”僕の見た君を 君に伝えたい”

GOTCHA!を視聴してから、通勤中と帰り道とでひたすらアカシアを聴いている。出だしがスタンドバイミーなのが本当にズルい。

歌詞を読んでまず出た感想が「私もいつか理由に抱きしめられてぇ〜〜〜〜〜〜〜〜!!!!!!!!」だった。次に「存在」への歓びがありったけ詰まった歌詞に胸がつまった。

藤原基央さんは「愛情」や「友情」や「夢」「希望」なんて言葉を用いずにそれらの本質を伝える名手だと思う。口にするのも書くのも照れ臭く、ときに胡散臭くもあり、ありふれてるのに捉え所がないそれらを、普遍的で実感の迫る歌詞で浮かび上がらせる。

この歌詞に登場する”僕”は、”君”の隣を「死ぬまでいたい場所」であり「特等席」だと称える。「君の一歩は僕より遠い」が、「足跡は僕の方が多い」のだと対等な関係を誇り、「君と僕と世界の声で」唄を歌い、太陽がなくたって「君と照らす」世界を歩く。「君が」でも「僕が」でもない、二人で一緒にいることが肝心であり、何よりの喜びであると”僕”の魂は叫ぶ。
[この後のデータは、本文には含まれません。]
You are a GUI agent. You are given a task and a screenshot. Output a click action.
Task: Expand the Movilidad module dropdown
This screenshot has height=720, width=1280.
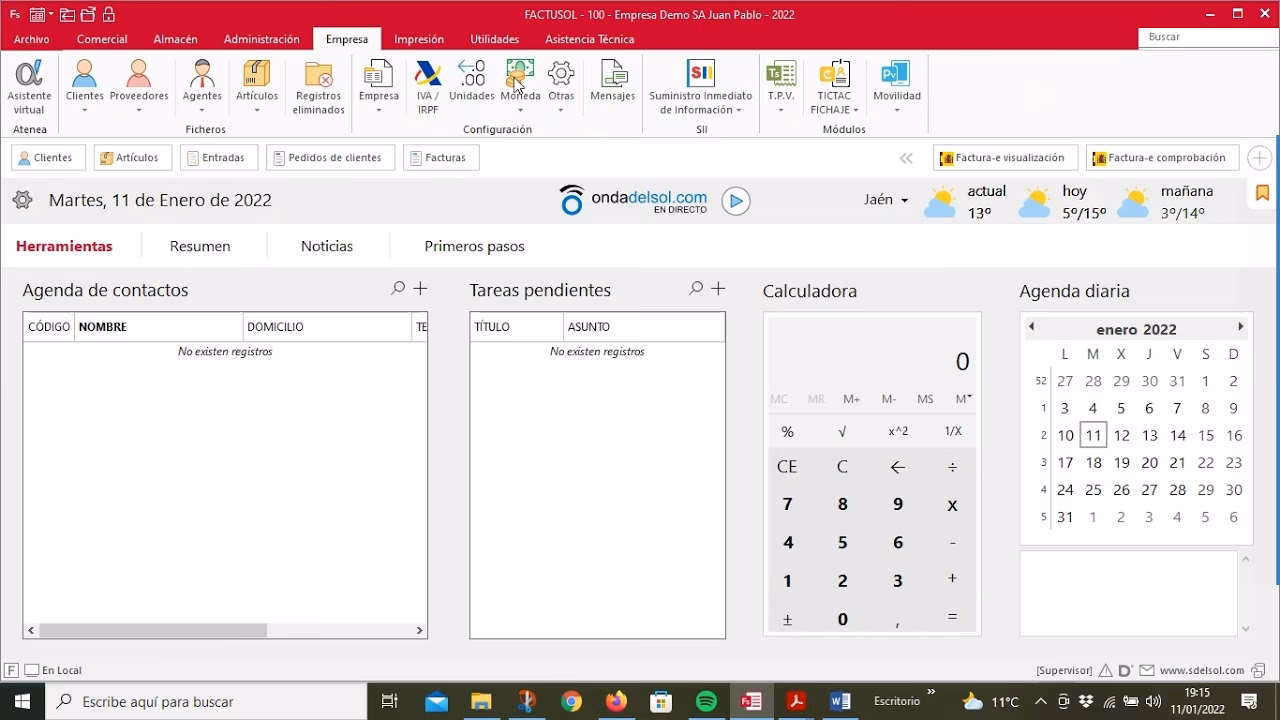tap(896, 110)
誰より(近くで)特等席で 僕の見た君を 君に伝えたい
君がいることを 君に伝えたい

しかし”僕”の想いが帰結するところは「伝えたい」だった。

あぁそうかもしれない、と思った。

私は通ってるダンス教室の先生や、専属のように何年も担当してくれてる美容師さんや、私とは正反対の感性の持ち主である兄や、弱音を吐き合える友人のことを思い巡らせたときに、「私から見たあなたがいかに素晴らしい存在か」をどこかのタイミングでちゃんと伝えたいな、と思うことがある。こう書くと重いな。言い換えれば「あなたのこんなところが素敵だ」と伝えたいのだ。私は人間関係が狭いし話し下手だ。だからこそ伝えたい欲求が生まれるのかもしれない。いつもありがとう、これからもよろしく、で済ませたくないのだ。